王红辉 浙江省淳安县威坪中心卫生院 杭州 311715
2005年 ~2009年我们采用改良分段外剥内扎术治疗环状混合痔 25例,疗效满意,报道如下。
环状混合痔患者 50例,随机分为治疗组 25例,男 10例 ,女 15例,年龄 28 ~ 65岁,平均 54.2岁 ,病程 1~30年;伴发急性嵌顿 8例,肛瘘 3例。对照组25例 ,男 15例,女 10例,年龄 26 ~70岁 ,平均 55.3岁,病程 5~20年;伴肛裂 3例。
2.1 治疗组 患者术前备皮,清洁灌肠,常规消毒,局部麻醉或骶麻,取俯卧位,消毒肛管,扩肛,将痔核充分暴露,观察痔核分叶分布情况,用齿形钳提出和牵开相邻两痔核,选择从大到小的顺序处理内痔部分。大痔核用血管钳在齿状线上 0.3~0.5cm处顺内痔基底部钳夹,在钳下做一小切口,用 7号丝线从钳下做“8”字贯穿缝扎,结扎线位于切口内,剪除痔体一残端 2/3;小痔核用 7号丝线双重结扎,尽量保留齿线组织,结扎内痔不能在同一平面,使结扎线高低错开,也可在钳夹时用手指探查肛管松紧程度,以调整结扎位置的高低。齿线下肛管皮肤做放射状线形切口,切口尽量窄,上至齿线,下至外痔体外缘0.5~1cm,相邻两切口间皮桥 1cm以上,注意外痔切口的选择与结扎内痔相对应,对明显松驰的皮桥(术后易形成皮赘者)给予切断,修剪多余组织后吻合处理。同法处理其它痔核。处理完毕后选择截石位5点或 7点做切口,用小弯钳由切口顺内括约肌外侧向上分离,当钳尖到达肛白线内括约肌下缘时,将内括约肌切断 0.5cm及部分切开外括约肌,然后置凡士林或紫草油纱条引流。修剪各外痔部分切口,使切口外缘尖端细而长。对伴发肛瘘患者一并将瘘管组织切除,对于急性嵌顿患者应立即手术,以迅速解除充血水肿情况。术后 24小时内控制大便,静脉滴注抗生素 3~5天预防感染,并常规坐浴,换药至伤口愈合。手术后注意休息,避免劳累。

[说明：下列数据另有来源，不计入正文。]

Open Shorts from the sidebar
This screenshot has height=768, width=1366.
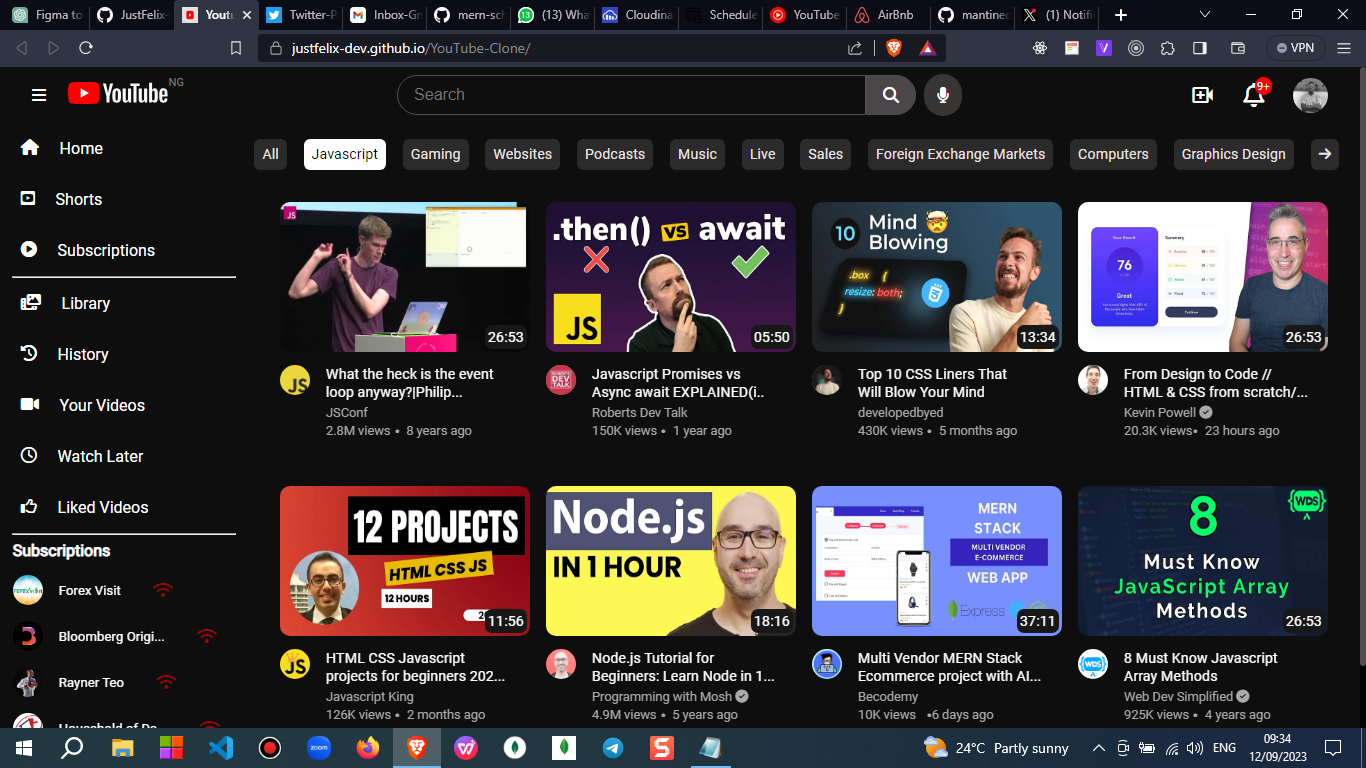coord(78,199)
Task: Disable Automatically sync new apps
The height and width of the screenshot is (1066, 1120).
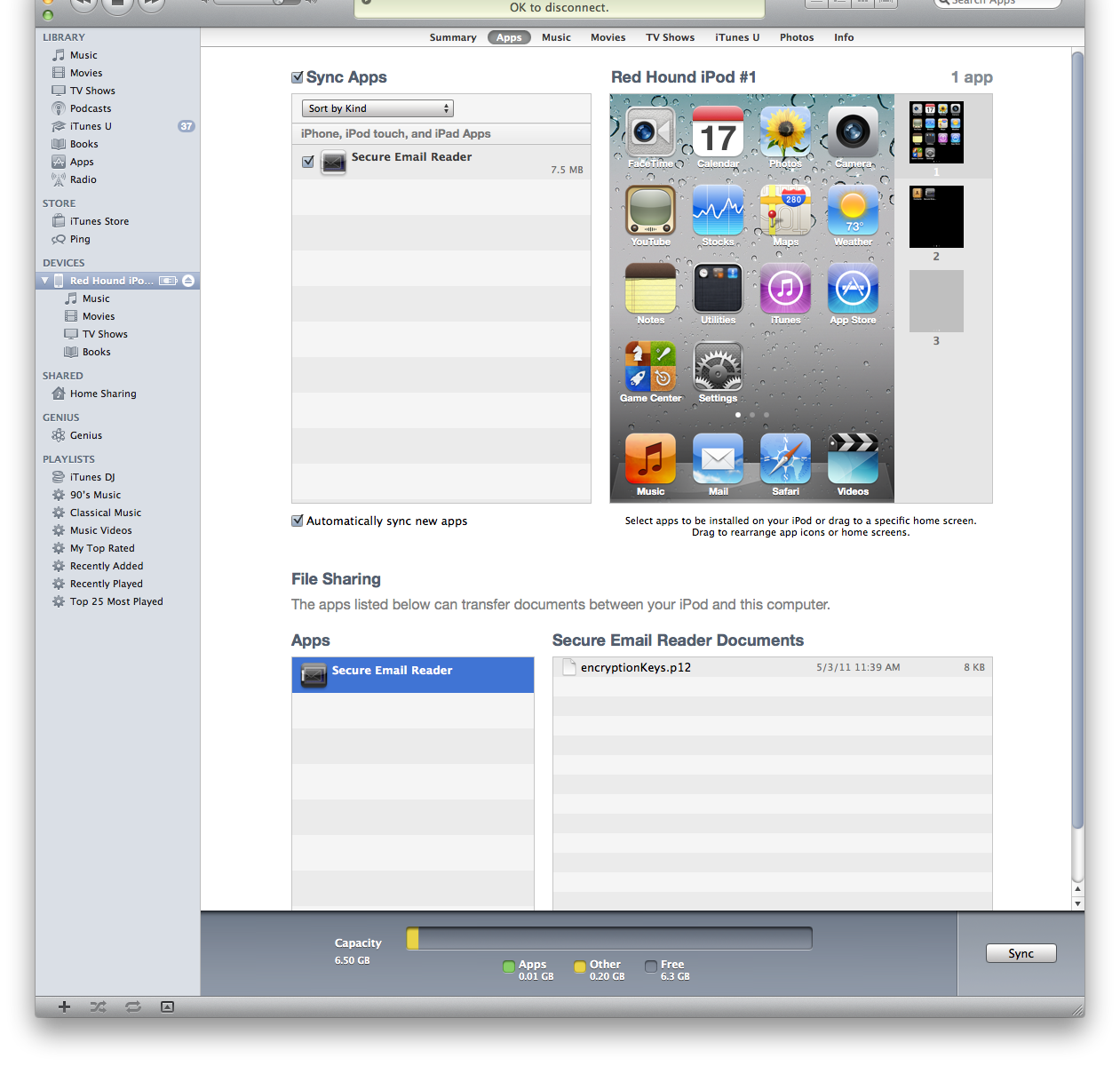Action: [x=298, y=521]
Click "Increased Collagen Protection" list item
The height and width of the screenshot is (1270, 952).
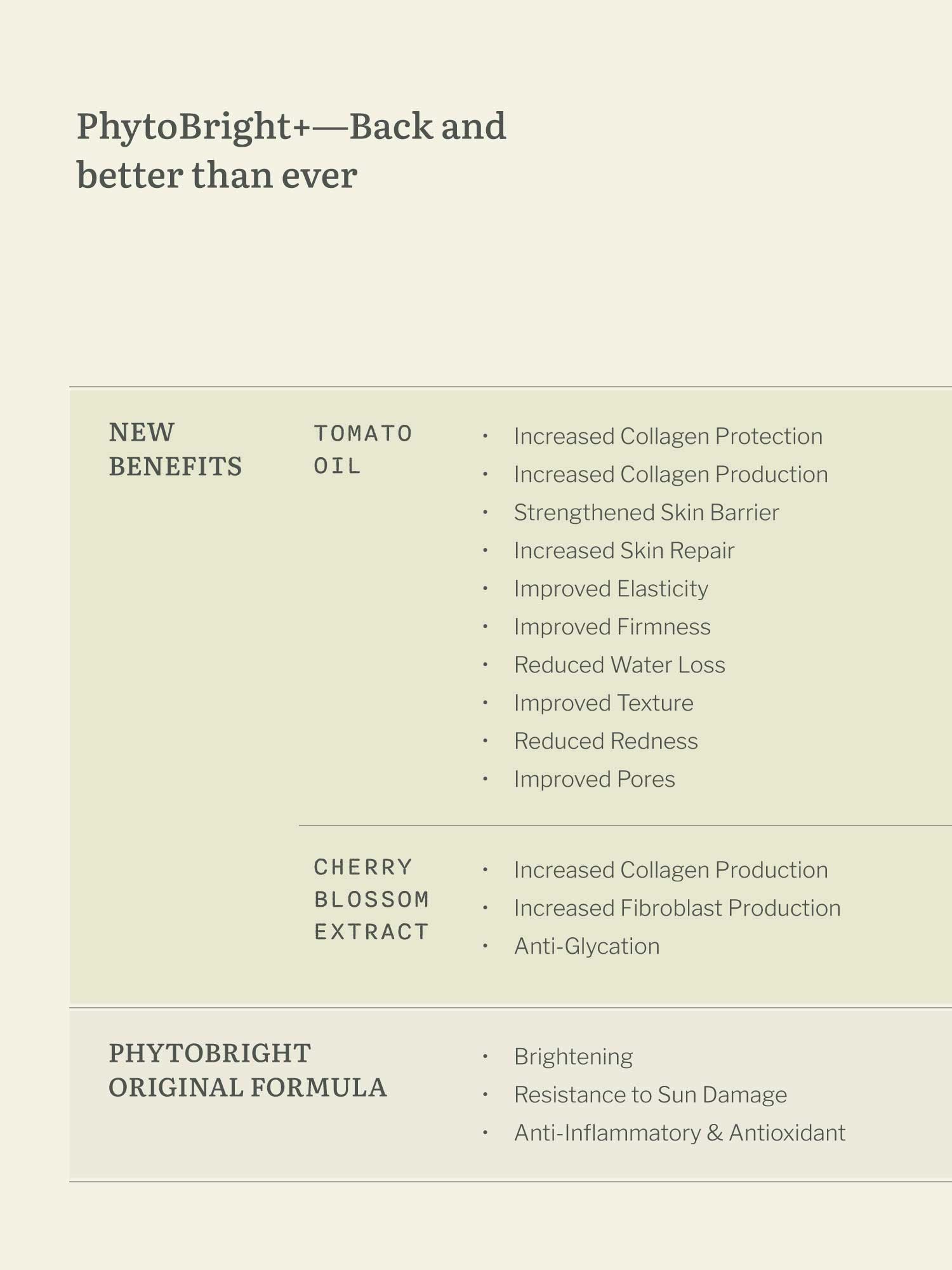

2.2 对照组 体位、消毒及麻醉同前,用手术剪在外痔两侧皮肤作 V型切口,剥离至齿状线上约0.3cm处,用组织钳夹内痔基底部,用 7号丝线行 8字贯穿缝合结扎,使结扎线头不在同一平面,剪除结扎痔体残端 2/3,修剪外痔部分,同法处理其它痔核。合并肛裂患者行肛裂扩创术。术后处理同上。
两组均一次治疗治愈。伤口平均愈合时间,治疗组 17.1±3.6天,对照组 19.6±4.2天,治疗组少于对照组,但无统计学意义,P>0.05。术后并发症:治疗组尿潴留 2例,肛门水肿 2例,中、重度疼痛 11例;对照组继发出血 1例,尿潴留 7例,肛门水肿 5例,中、重度疼痛 19例,肛门狭窄 3例。治疗组尿潴留、肛门水肿及中重度疼痛发生率少于对照组,P<0.05。
传统外剥内扎术治疗环状混合痔时常破坏性地切除了齿状线、移行区组织,所以手术后常常会出现一些并发症。为此我们结合临床经验,在传统外剥内扎术的基础上加以改进。分段结扎加内括约肌侧切治疗环状混合痔主要有以下优点:①尽可能地保留了齿状线,齿状线不仅是一重要的解剖标志,而且对排便生理具有极其重要的意义,若手术中切除齿状线组织过多,则会严重影响正常的排便功能。②齿状线下肛管皮肤采用线性放射状切口,肛管上皮组织破坏少,有效避免后遗症的发生。肛管上皮为排便排气的高度敏感区,对排便的控制及其辨认起很大作用,如果肛管上皮损伤或缺损过多可导致感觉敏感度下降,引起肛门渗液,也可导致瘢痕增生,引起肛门狭窄[1]。③在齿线上结扎内痔并通过8字缝合,使内痔黏膜在固定的同时达到上提目的,起到悬吊的作用,从而纠正下移的肛垫,使之不再下移和脱垂。④在保留齿状线基础上配合内括约肌侧切,有效地扩大肛管的内径,既防止术后肛门狭窄,也解除了内括约肌痉挛,使创口周围的肌肉受到外来因素刺激后不至于发生强烈收缩而产生剧痛。
本组结果显示,改良分段外剥内扎术较传统外剥内扎术具有创口小、疼痛轻、并发症少、愈合快、精细控便功能不受影响等优点,是一种较为理想的治疗环状混合痔的术式。